Panel Honoring Robert Giard
Variously Documenting: Methods of Portraiture was in conversation with the Leslie-Lohman Museum of Art’s current exhibition, Uncanny Effects: Robert Giard’s Currents of Connection. It brought together three contemporary photographers–Elliott Jerome Brown Jr., Naima Green, and Ian Lewandowski—who are documenting queer communities. As Ariel Goldberg (co-curator of UNCANNY EFFECTS: Robert Giard’s Currents of Connection) points out in their introduction to the panel, queer photo history tends to be marked by its most sensationalist narratives and figures.
Until his sudden death in 2002, Giard steadily built and sustained LGBTQ culture in a singularly precarious moment, making photographs of queer writers, their friends and lovers, and their wider communities. Inspired by the loss of life in a pandemic, his project was made possible by a slow and considered process of analog networking.

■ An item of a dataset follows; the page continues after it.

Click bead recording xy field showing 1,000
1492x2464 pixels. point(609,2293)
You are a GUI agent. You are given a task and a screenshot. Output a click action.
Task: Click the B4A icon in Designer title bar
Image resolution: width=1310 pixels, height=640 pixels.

In the radically different context of image-making today, three artists—Lewandowski, Brown, and Green, share aspects of their photographic practices with Giard’s legacy, touching on themes of slowness, refusal, banality, intimacy, and the haptic and handheld. As we collectively mourn our shared queer spaces, defend our communities, and negotiate both illness and our intimate relationships, these artists’ work achieves a singular resonance right now.